The index updation can be partially successful when data gets stored in HBase but Solr indexing fails. There could be inconsistencies with logged indexes for the failed transactions in Solr. These scenarios might lead to a mismatch between the basic and advanced search results in Atlas. Re-indexing the data is an option which can reindex the entire data; however, it is time consuming.
To have a better system resilience and evolution of data tracking, a transaction log processor option named write-ahead is implemented. When enabled, JanusGraph maintains all the transaction log information which can be used to recover indices in the event of failures as described earlier. The log data information consumes more storage space but having a robust system coupled with maintaining data movement overrides the need to have additional storage systems.
The write-ahead configuration inspects the Solr health and registers the time in the event of any issues with Solr. Once Solr is up and running, the indices can be recovered from the previously noted time.
About JanusGraph
Learn what JanusGraph is and how Apache Atlas uses the JanusGraph database to support search index capabilities.
JanusGraph is a scalable graph database optimized for storing and querying graphs containing hundreds of billions of vertices and edges distributed across a multi-machine cluster.

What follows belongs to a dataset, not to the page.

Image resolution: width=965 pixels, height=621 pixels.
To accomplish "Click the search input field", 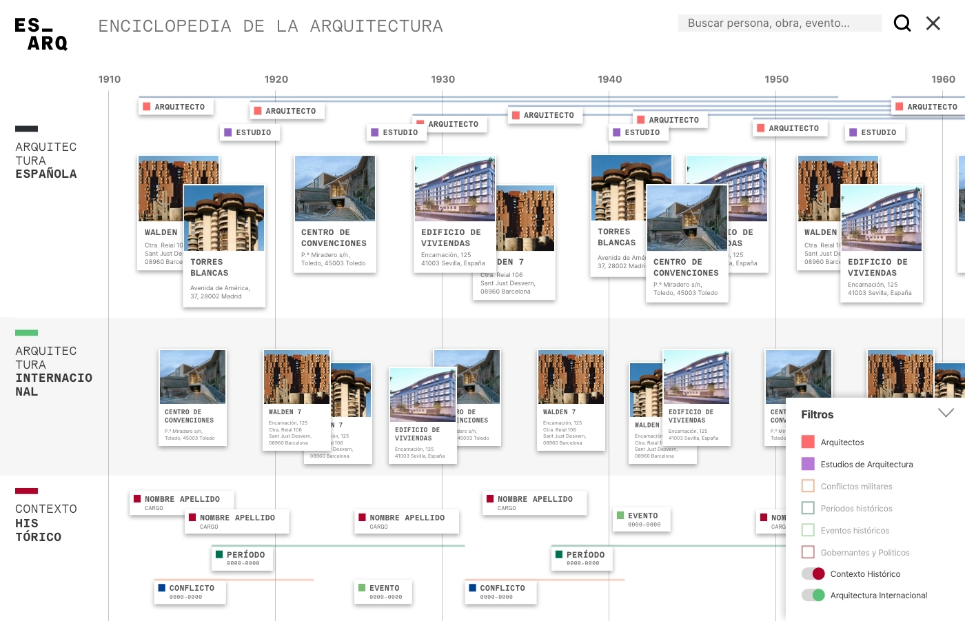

Apache Atlas uses the JanusGraph database at the heart of its metadata repository. This graph is used to show the interconnected relationships between data sources; the data sets they host; the business meaning of the data elements within each data set; the classification of these elements in terms of quality, confidentiality, retention; who (people and processes) are using them and for which purposes.
JanusGraph uses a pluggable persistence store to save the metadata content and a search index for its search API. Apache Atlas takes advantage of this configurability to support a range of size, scalability, and performance requirements.